Convert every line of the records below into a numbered list, leaving out the blank lines.

>> Begin Records for this exercise

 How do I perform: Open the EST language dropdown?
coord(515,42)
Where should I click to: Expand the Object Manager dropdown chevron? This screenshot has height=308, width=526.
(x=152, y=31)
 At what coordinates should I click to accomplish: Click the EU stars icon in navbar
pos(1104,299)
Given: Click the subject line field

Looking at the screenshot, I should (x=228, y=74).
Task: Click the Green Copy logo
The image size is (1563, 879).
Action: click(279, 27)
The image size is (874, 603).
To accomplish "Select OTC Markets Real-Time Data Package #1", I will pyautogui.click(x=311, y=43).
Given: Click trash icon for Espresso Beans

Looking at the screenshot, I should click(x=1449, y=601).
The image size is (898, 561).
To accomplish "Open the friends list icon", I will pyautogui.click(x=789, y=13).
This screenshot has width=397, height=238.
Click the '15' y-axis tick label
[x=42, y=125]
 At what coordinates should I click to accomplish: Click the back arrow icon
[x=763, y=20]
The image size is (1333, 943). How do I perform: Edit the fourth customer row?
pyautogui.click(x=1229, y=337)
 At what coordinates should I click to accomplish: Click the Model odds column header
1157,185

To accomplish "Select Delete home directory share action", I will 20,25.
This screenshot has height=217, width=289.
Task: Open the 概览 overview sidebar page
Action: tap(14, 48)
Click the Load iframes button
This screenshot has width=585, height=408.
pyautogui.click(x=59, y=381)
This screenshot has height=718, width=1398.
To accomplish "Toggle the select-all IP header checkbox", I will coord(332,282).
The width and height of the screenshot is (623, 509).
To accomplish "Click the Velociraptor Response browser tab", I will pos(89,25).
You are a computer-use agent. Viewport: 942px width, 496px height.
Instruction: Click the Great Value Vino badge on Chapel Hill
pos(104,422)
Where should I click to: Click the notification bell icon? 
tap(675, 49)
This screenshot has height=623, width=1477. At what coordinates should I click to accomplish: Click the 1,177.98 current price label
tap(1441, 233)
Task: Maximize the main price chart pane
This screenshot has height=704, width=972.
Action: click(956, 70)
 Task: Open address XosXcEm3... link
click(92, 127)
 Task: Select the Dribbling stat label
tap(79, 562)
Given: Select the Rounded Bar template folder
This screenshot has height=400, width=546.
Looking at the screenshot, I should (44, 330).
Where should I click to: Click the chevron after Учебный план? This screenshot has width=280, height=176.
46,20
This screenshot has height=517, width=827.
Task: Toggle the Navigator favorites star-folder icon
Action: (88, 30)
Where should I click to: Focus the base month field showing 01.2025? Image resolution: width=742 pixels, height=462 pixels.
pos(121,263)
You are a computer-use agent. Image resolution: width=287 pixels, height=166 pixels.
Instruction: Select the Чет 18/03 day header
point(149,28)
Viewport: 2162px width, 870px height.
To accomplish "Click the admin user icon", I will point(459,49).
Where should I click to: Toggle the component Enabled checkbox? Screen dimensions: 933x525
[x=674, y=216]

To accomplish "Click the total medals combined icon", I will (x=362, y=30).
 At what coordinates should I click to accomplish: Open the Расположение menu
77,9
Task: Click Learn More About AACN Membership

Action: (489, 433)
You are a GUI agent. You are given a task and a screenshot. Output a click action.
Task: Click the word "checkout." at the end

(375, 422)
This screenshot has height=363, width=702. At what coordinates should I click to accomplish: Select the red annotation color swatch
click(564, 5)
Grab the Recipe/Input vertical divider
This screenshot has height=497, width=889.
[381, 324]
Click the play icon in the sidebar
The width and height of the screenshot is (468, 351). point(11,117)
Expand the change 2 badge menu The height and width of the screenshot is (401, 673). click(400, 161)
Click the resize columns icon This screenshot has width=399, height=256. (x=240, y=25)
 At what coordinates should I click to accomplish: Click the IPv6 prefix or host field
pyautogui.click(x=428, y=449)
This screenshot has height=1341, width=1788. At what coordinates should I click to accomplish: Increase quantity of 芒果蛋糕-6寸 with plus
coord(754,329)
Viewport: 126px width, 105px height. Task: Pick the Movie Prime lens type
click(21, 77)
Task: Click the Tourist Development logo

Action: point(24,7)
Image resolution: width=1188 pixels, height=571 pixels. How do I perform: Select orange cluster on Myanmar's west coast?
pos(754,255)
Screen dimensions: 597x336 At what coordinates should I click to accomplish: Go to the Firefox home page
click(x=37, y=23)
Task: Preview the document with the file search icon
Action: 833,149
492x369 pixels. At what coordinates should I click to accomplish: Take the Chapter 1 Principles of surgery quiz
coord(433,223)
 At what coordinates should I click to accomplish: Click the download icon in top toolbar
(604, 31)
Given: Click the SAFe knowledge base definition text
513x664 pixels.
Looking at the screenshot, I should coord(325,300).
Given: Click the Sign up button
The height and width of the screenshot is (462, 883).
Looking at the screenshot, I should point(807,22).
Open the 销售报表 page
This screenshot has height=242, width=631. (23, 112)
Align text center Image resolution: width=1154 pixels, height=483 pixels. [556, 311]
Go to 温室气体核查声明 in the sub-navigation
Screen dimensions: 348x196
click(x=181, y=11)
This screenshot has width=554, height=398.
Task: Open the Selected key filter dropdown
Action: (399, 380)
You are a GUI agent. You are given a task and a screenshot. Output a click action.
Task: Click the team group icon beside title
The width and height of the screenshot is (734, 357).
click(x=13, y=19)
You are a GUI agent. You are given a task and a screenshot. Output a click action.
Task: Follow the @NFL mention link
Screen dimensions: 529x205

>> End Records for this exercise

Problem solution:
1.  How do I perform: Open the EST language dropdown?
2. coord(515,42)
3. Where should I click to: Expand the Object Manager dropdown chevron? This screenshot has height=308, width=526.
4. (x=152, y=31)
5.  At what coordinates should I click to accomplish: Click the EU stars icon in navbar
6. pos(1104,299)
7. Given: Click the subject line field
8. Looking at the screenshot, I should (x=228, y=74).
9. Task: Click the Green Copy logo
10. The image size is (1563, 879).
11. Action: click(279, 27)
12. The image size is (874, 603).
13. To accomplish "Select OTC Markets Real-Time Data Package #1", I will pyautogui.click(x=311, y=43).
14. Given: Click trash icon for Espresso Beans
15. Looking at the screenshot, I should click(x=1449, y=601).
16. The image size is (898, 561).
17. To accomplish "Open the friends list icon", I will pyautogui.click(x=789, y=13).
18. This screenshot has width=397, height=238.
19. Click the '15' y-axis tick label
20. [x=42, y=125]
21.  At what coordinates should I click to accomplish: Click the back arrow icon
22. [x=763, y=20]
23. The image size is (1333, 943). How do I perform: Edit the fourth customer row?
24. pyautogui.click(x=1229, y=337)
25.  At what coordinates should I click to accomplish: Click the Model odds column header
26. 1157,185
27. To accomplish "Select Delete home directory share action", I will 20,25.
28. This screenshot has height=217, width=289.
29. Task: Open the 概览 overview sidebar page
30. Action: tap(14, 48)
31. Click the Load iframes button
32. This screenshot has width=585, height=408.
33. pyautogui.click(x=59, y=381)
34. This screenshot has height=718, width=1398.
35. To accomplish "Toggle the select-all IP header checkbox", I will coord(332,282).
36. The width and height of the screenshot is (623, 509).
37. To accomplish "Click the Velociraptor Response browser tab", I will pos(89,25).
38. You are a computer-use agent. Viewport: 942px width, 496px height.
39. Instruction: Click the Great Value Vino badge on Chapel Hill
40. pos(104,422)
41. Where should I click to: Click the notification bell icon? 
42. tap(675, 49)
43. This screenshot has height=623, width=1477. At what coordinates should I click to accomplish: Click the 1,177.98 current price label
44. tap(1441, 233)
45. Task: Maximize the main price chart pane
46. This screenshot has height=704, width=972.
47. Action: click(956, 70)
48.  Task: Open address XosXcEm3... link
49. click(92, 127)
50.  Task: Select the Dribbling stat label
51. tap(79, 562)
52. Given: Select the Rounded Bar template folder
53. This screenshot has height=400, width=546.
54. Looking at the screenshot, I should (44, 330).
55. Where should I click to: Click the chevron after Учебный план? This screenshot has width=280, height=176.
56. 46,20
57. This screenshot has height=517, width=827.
58. Task: Toggle the Navigator favorites star-folder icon
59. Action: (88, 30)
60. Where should I click to: Focus the base month field showing 01.2025? Image resolution: width=742 pixels, height=462 pixels.
61. pos(121,263)
62. You are a computer-use agent. Image resolution: width=287 pixels, height=166 pixels.
63. Instruction: Select the Чет 18/03 day header
64. point(149,28)
65. Viewport: 2162px width, 870px height.
66. To accomplish "Click the admin user icon", I will point(459,49).
67. Where should I click to: Toggle the component Enabled checkbox? Screen dimensions: 933x525
68. [x=674, y=216]
69. To accomplish "Click the total medals combined icon", I will (x=362, y=30).
70.  At what coordinates should I click to accomplish: Open the Расположение menu
71. 77,9
72. Task: Click Learn More About AACN Membership
73. Action: (489, 433)
74. You are a GUI agent. You are given a task and a screenshot. Output a click action.
75. Task: Click the word "checkout." at the end
76. (375, 422)
77. This screenshot has height=363, width=702. At what coordinates should I click to accomplish: Select the red annotation color swatch
78. click(564, 5)
79. Grab the Recipe/Input vertical divider
80. This screenshot has height=497, width=889.
81. [381, 324]
82. Click the play icon in the sidebar
83. The width and height of the screenshot is (468, 351). point(11,117)
84. Expand the change 2 badge menu The height and width of the screenshot is (401, 673). click(400, 161)
85. Click the resize columns icon This screenshot has width=399, height=256. (x=240, y=25)
86.  At what coordinates should I click to accomplish: Click the IPv6 prefix or host field
87. pyautogui.click(x=428, y=449)
88. This screenshot has height=1341, width=1788. At what coordinates should I click to accomplish: Increase quantity of 芒果蛋糕-6寸 with plus
89. coord(754,329)
90. Viewport: 126px width, 105px height. Task: Pick the Movie Prime lens type
91. click(21, 77)
92. Task: Click the Tourist Development logo
93. Action: point(24,7)
94. Image resolution: width=1188 pixels, height=571 pixels. How do I perform: Select orange cluster on Myanmar's west coast?
95. pos(754,255)
96. Screen dimensions: 597x336 At what coordinates should I click to accomplish: Go to the Firefox home page
97. click(x=37, y=23)
98. Task: Preview the document with the file search icon
99. Action: 833,149
100. 492x369 pixels. At what coordinates should I click to accomplish: Take the Chapter 1 Principles of surgery quiz
101. coord(433,223)
102.  At what coordinates should I click to accomplish: Click the download icon in top toolbar
103. (604, 31)
104. Given: Click the SAFe knowledge base definition text
105. 513x664 pixels.
106. Looking at the screenshot, I should coord(325,300).
107. Given: Click the Sign up button
108. The height and width of the screenshot is (462, 883).
109. Looking at the screenshot, I should point(807,22).
110. Open the 销售报表 page
111. This screenshot has height=242, width=631. (23, 112)
112. Align text center Image resolution: width=1154 pixels, height=483 pixels. [556, 311]
113. Go to 温室气体核查声明 in the sub-navigation
114. Screen dimensions: 348x196
115. click(x=181, y=11)
116. This screenshot has width=554, height=398.
117. Task: Open the Selected key filter dropdown
118. Action: (399, 380)
119. You are a GUI agent. You are given a task and a screenshot. Output a click action.
120. Task: Click the team group icon beside title
121. The width and height of the screenshot is (734, 357).
122. click(x=13, y=19)
123. You are a GUI agent. You are given a task and a screenshot. Output a click action.
124. Task: Follow the @NFL mention link
125. Screen dimensions: 529x205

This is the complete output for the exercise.